Abdülkadir Selvi bütün bunları boş vermekte ve ışıkları aç-kapa’dan 28 Şubat’a atlayıvermektedir. Askeri lojmanlarda birileri kampanyaya katılmış mı; Genelkurmay’ın ışıkları gece yanık mıymış… Geçiniz! 1996-97 restorasyon denemesi sırasında, bugün AKP ile süren gelenek, darbecilikten daha beter, eski tip kontracı pozisyonundadır. 

Dedik ya, kavşaklarda her aktör müdahale eder diye... 1997 itibariyle, o zaman kullandığımız bir kavramla Asker Partisi’nin dümeni kaptığı doğrudur.

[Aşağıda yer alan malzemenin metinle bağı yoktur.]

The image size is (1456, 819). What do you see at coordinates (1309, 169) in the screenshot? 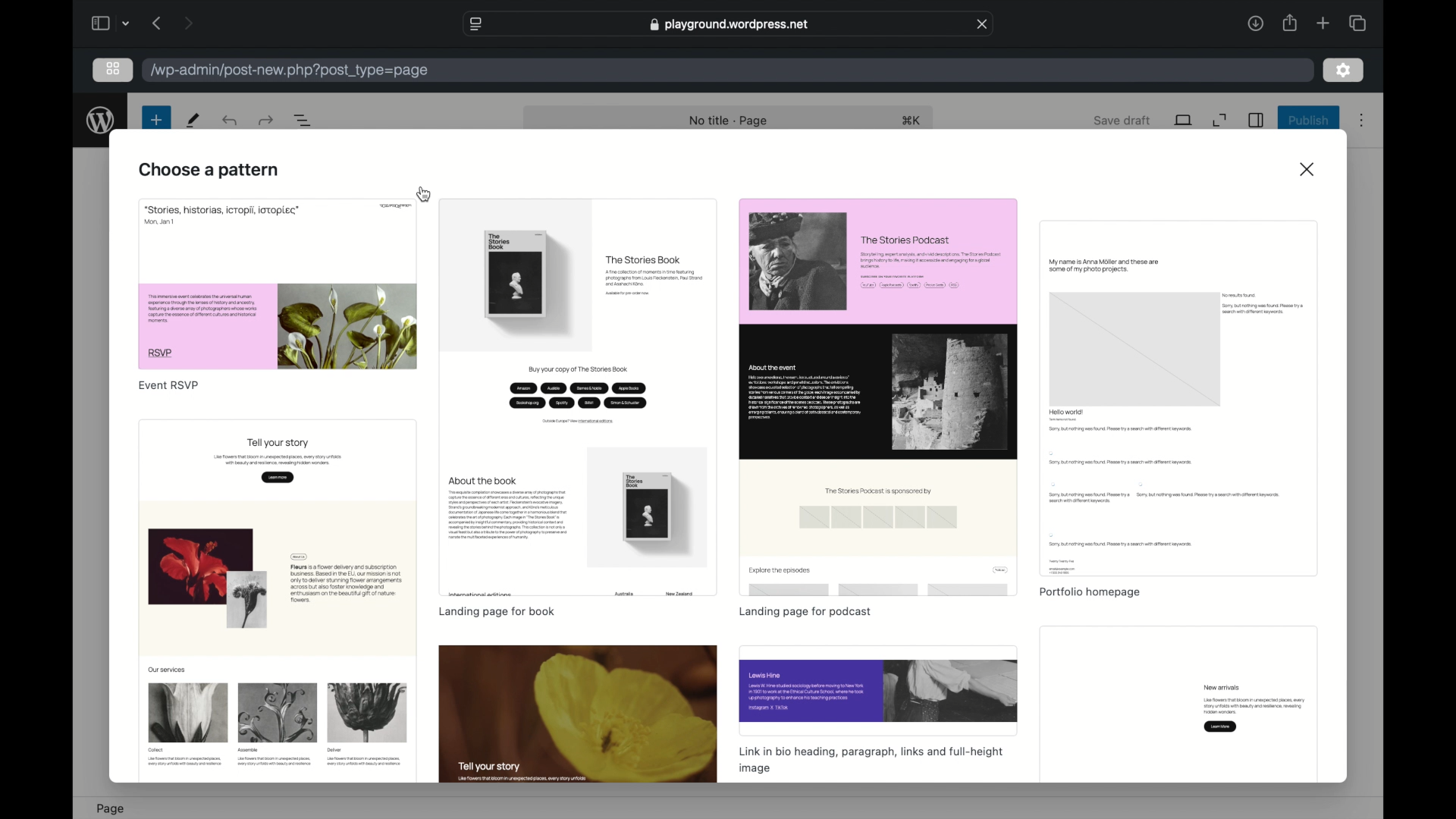
I see `close` at bounding box center [1309, 169].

Bu ağırlık merkezinin oluşmasıyla birlikte dikkat çekici bir değişim olmuş, merkezi tema bağırsak temizliğinden laiklik savunusuna kaymıştır. Her türden gericiliğin ve sermaye düzeninin organik ilişkilerini örtmek bütün düzen güçlerinin birinci görevidir. Asker Partisi de, başka çalışmalarda çokça konu ettiğimiz bir süreç içinde, şeriatçılara iktidar yolunu açarak terhis olmuştur. Bu tarihsel bir fiyaskodur. Dinci gericilere ve liberallere, “demokrasi mücadelesi” başlığı atılmış bir Amerikan senaryosunu birlikte oynayacakları sahne armağan edilmiştir. Bunun için Selvi dâhil bütün AKP’liler, darbecilikle suçladıkları kişilere şükran borçludur. 

Selvi yakın siyasi tarihi çorba ettikten sonra güncelliğe dönmekte ve CHP’ye muhalefet görevini ifa ederken darbe çağrışımı yapmaktan özenle kaçınmasını tavsiye etmektedir. Bu tavsiyenin karşılık bulmuş olması da muhtemeldir. Çünkü muhatabı, darbeci geleneğin bugünkü siyasi iktidarda capcanlı yaşamakta olduğunu dile getirebilecek akıldan da niyetten de yoksundur.